Daniel Terdiman of CNET points out an interesting story on a San Jose Mercury News blog. According to the blog post, there is “a flaw in Second Life virtual world that allows them to strip a user’s character of all of its in-world money.” The security hole lies not directly in Second Life code, but in Apple’s QuickTime, software which allows video playback. In Second Life, users can embed video into their avatars or their property – video that other users view using QuickTime. QuickTime, in turn, has a flaw that can be exploited to allow the unwitting transfer of Linden dollars from the target avatar to the thief.
In a statement issued Nov. 30, Linden Lab warned users about this problem with QuickTime, and said “At this time we advise that you disable streaming video playback in the Second Life viewer except when you are attending a known and trusted venue.” While it appears that no one has taken advantage of this exploit, Linden Lab added “We are able to track attacks, and rest assured, if we discover a malicious stream, we will vigorously pursue the attacker.

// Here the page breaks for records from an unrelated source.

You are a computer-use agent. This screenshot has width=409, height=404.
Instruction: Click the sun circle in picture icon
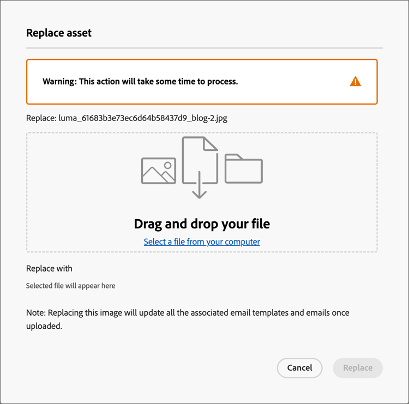point(168,165)
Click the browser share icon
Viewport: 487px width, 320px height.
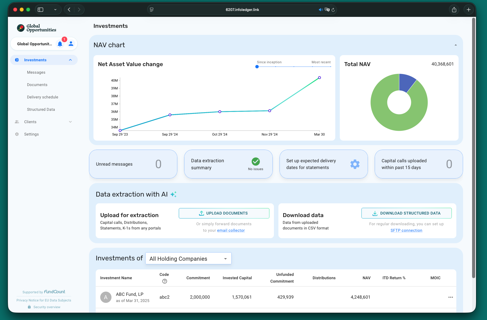click(x=454, y=10)
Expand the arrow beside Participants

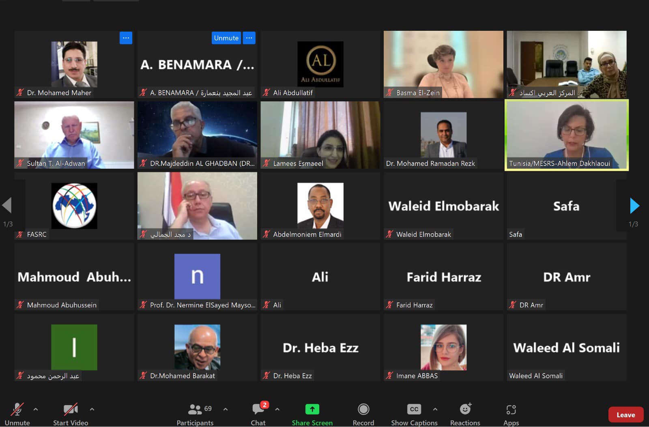[226, 409]
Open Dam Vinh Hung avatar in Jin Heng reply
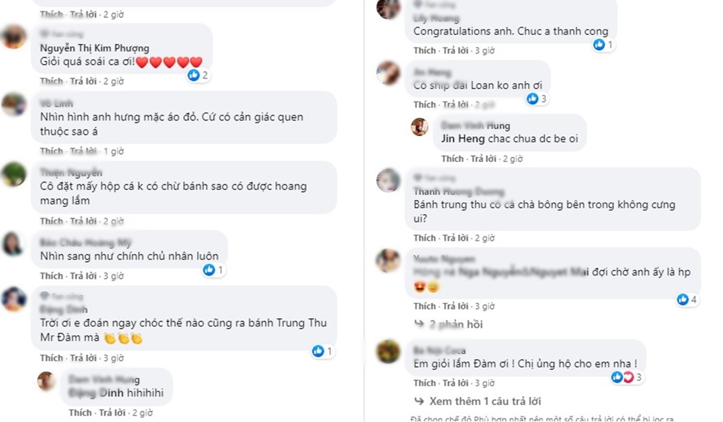This screenshot has width=723, height=422. [419, 127]
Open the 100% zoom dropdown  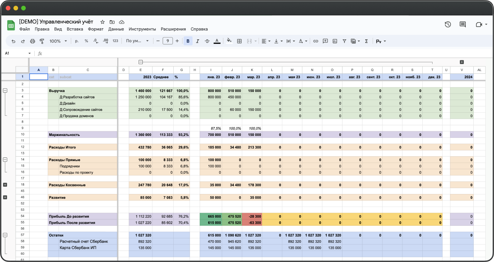(58, 41)
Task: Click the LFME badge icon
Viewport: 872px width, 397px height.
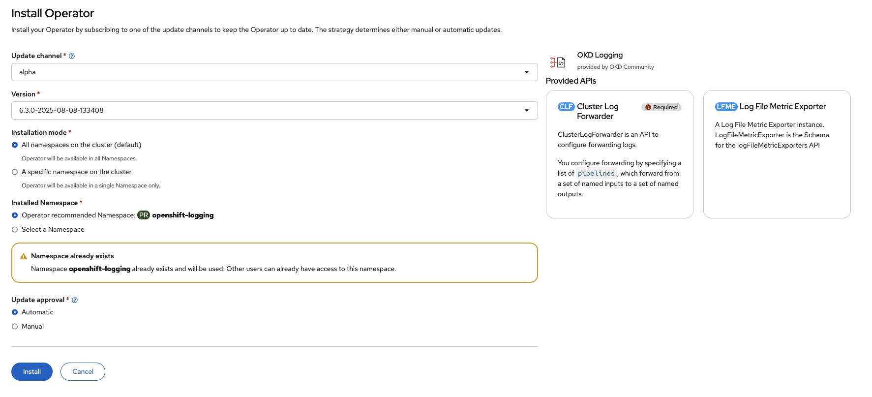Action: pos(726,107)
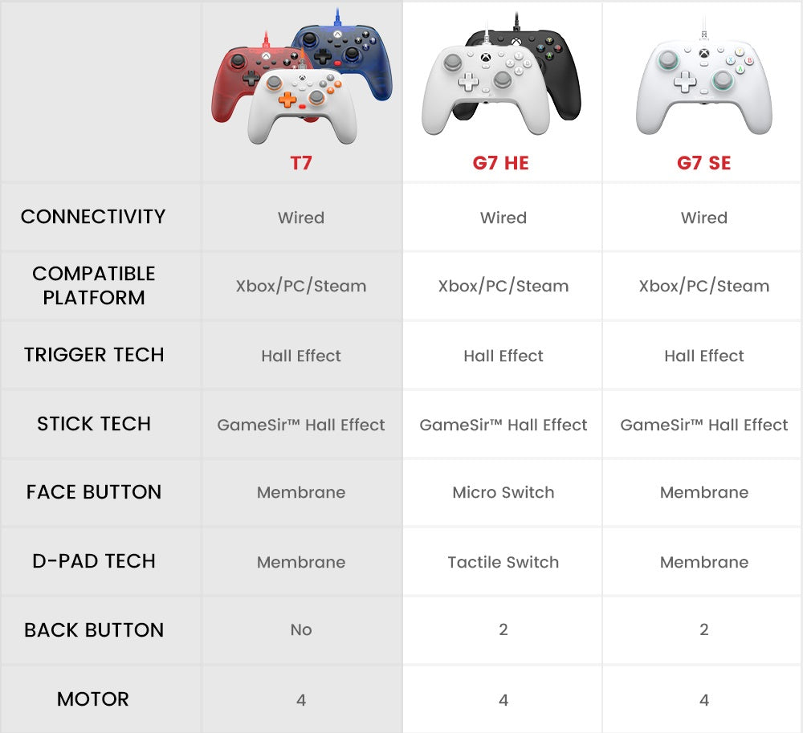The image size is (803, 733).
Task: Open the G7 HE product name link
Action: pos(501,163)
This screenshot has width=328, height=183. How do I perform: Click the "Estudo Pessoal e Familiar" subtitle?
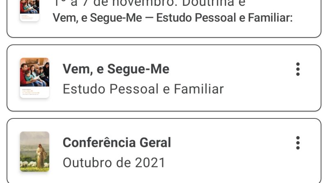coord(143,89)
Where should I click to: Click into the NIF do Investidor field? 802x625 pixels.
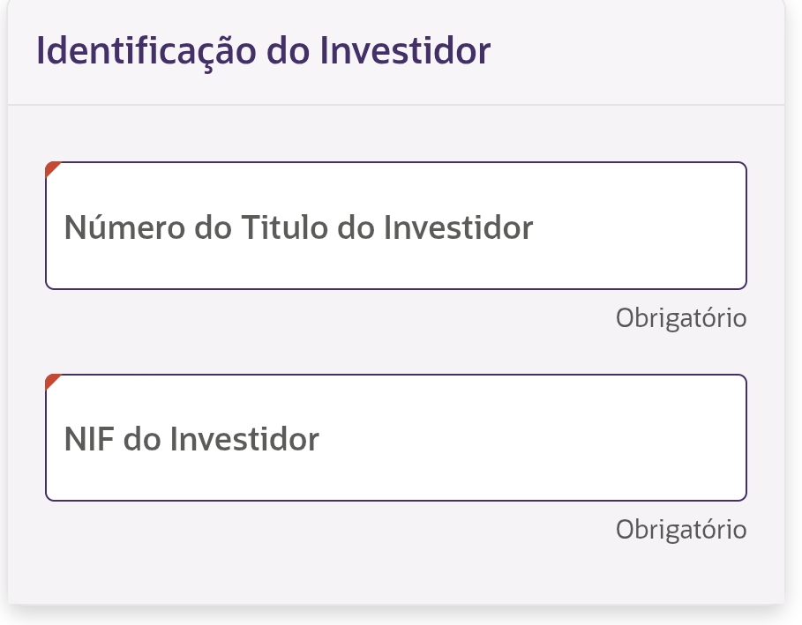click(x=395, y=438)
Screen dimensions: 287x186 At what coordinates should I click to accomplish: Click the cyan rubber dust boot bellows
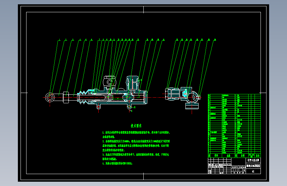coord(82,97)
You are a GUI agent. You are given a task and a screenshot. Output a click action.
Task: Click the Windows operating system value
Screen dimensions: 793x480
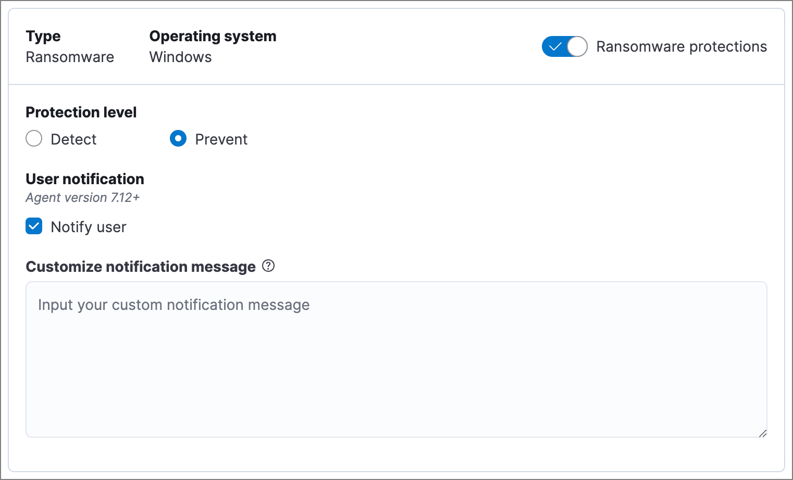point(180,57)
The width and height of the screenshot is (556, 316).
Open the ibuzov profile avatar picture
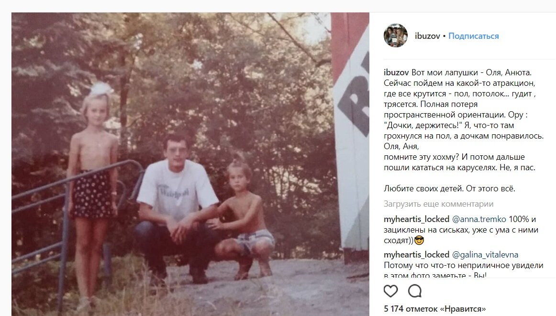point(396,35)
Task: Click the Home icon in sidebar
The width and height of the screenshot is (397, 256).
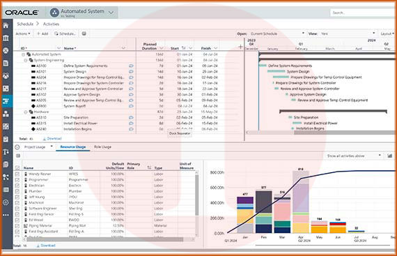Action: tap(6, 25)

This will include account termination and legal action if appropriate, as well as the appropriate assistance for affected Residents.”
From a policy perspective, the existence of such a simple means to steal Linden dollars raises some interesting questions. For example, if someone has their Linden dollars stolen, should the real world police get involved? If so, is there a threshold below which the police won’t pursue action? One Linden dollar (equal to about 37 cents) certainly wouldn’t precipitate action, but what about L$1,000 ? Moreover, can a local police or sheriff’s department investigate and prosecute such a crime when the various parties may stretch across multiple states and/or nations? Does that mean that the FBI has to get involved?
It seems to me that the best solution to this security problem, at this point, is to let Linden Lab police its own world. Linden Lab can track down the perps and identify suspicious activity with far greater effectiveness and ease than traditional law enforement. Perhaps the better role for law enforcement is to pursue systematic schemes to steal L$ on a widespread basis. The jurisdictional question does seem to raise to problems, however. If the server where the “crime” occurred is in California, and the victim is in Texas, but the organized theft operation is in France (or Malaysia or Cyprus…), then which law enforcement agency has the leverage and reach to catch the criminals and provide restitution to the victim?
Aside from the public policy questions, this issue reinforces the key point that virtual worlds involve real economic value. As such they need appropriate security safeguards. As Charles Miller of Independent Security Evaluators, who along with Dino Dai Zovi discovered the exploit, said. “Banks clearly try to make their operations secure. Game companies haven’t thought about it the same way. They need to think more about security.”
UPDATE 12/14/07: Via Virtual Worlds News, it appears that Apple has now released a patch, but that Linden Lab has yet to implement the change in Second Life. Thus, we almost have a fix in place.